Meet the Collins
This blog is dedicated to the in's and out's of blending families together and trying your best to make the best Christian life out of a world that has fallen so far from Christ. Here, I hope you find inspiration, motivation, hope, encouragement, and information to help you in your struggles and every day family lives.
Saturday, May 31, 2014
My New Adventure - Collins Couture
Tuesday, May 6, 2014
The Meaning of Life
Wednesday, April 30, 2014
Loving Your Spouse Even When It's Difficult
Sorry I've been MIA recently, juggling a newborn and 3 kids while my husband is out of town definitely takes it's toll. Even if two kids were just here for the weekend.
My husband working out of state has been one of the most emotionally stressful times I've gone through. Granted I was a Marine wife once before while he was still active duty but I didn't truly love him like I love my husband now. It's so crazy to look back and compare how I thought I loved my ex to how much I actually love my husband.
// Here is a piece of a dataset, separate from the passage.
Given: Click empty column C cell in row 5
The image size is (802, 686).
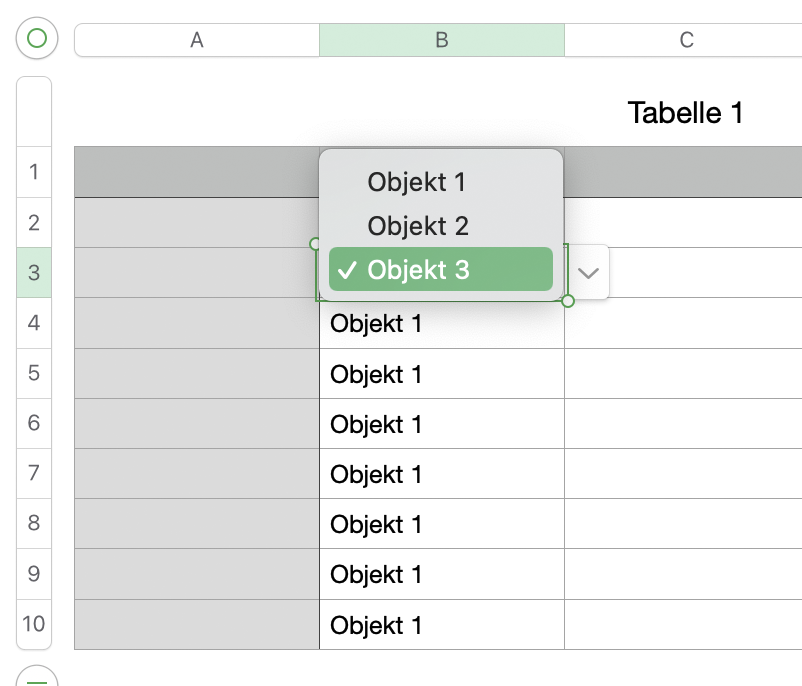Looking at the screenshot, I should point(683,374).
Joey has been gone for a week and a half since bringing the kids and myself back after another previous two weeks out of town. And it's killing me. So much is happening while he's gone that every small moment I wish I could share with him. In everything I do or see throughout the day I can't wait to talk to him about it. He truly is the love of my life and he does everything he can to show me that he feels the same way I do.
My whole adult life I've had one really bad and abusive relationship after another. Then I met my husband and everything turned around completely. He made me believe in love and life again. He showed me that there was still beauty in the world. Mostly, he showed me what love really means. He showed me how a real man treats a woman and what I'm worth. He sees the beauty in me every day even when I believe I'm not even close to being decent. When I feel like my world is falling apart he pulls it all together and refocuses me towards Christ and where our marriage should be going.
Over the years I know we'll have fights and doubts; hard times and even harder times; but one thing I will know undoubtedly through it all is that he loves me. I know he loves me more than he's ever loved a woman before. How? Not only does he tell me and show me, but all the time he makes a conscious effort to be on my side and love me despite my flaws. This, without any doubt in my mind, is exactly the kind of love God knew I needed. Without my knowing or guessing, God literally created the perfect man. Perfect for me that is. He evens me out and completes me. As cheesy as that sounds its so true! He has qualities and traits that I lack and vice versa. Our love is eternal and deep. A kind of love I honestly only thought existed in Hollywood productions.
With that being said... HE COMES HOME THIS WEEKEND! Words cannot express how incredibly excited I am about it AND we might even get a date night courtesy of my parents.
Something that I've learned so far over the past 10 months is that you have to work harder than you thought you needed to keep your marriage passionate and thriving. You can't just let yourself fall into a rut or get into a thought process where you falsely start to believe marriage is give and take. Marriage is 100% give from both spouses. If you live to please your spouse and make them happy, then naturally they should want to do the same for you.
Technically, I'm still a newlywed, but I do know that with all the marital help and tips I get from my Christian motivation pages have helped me see how marriage is supposed to work as opposed to how marriage will inevitably fail. I am so glad that my husband and I BOTH take action every day to make sure our marriage doesn't fall in the cracks of every day life. Even if its a simple moment of sincerity where your raw emotions are being shared with each other.
I love my husband. Every thing good and bad about him makes me love him more every day.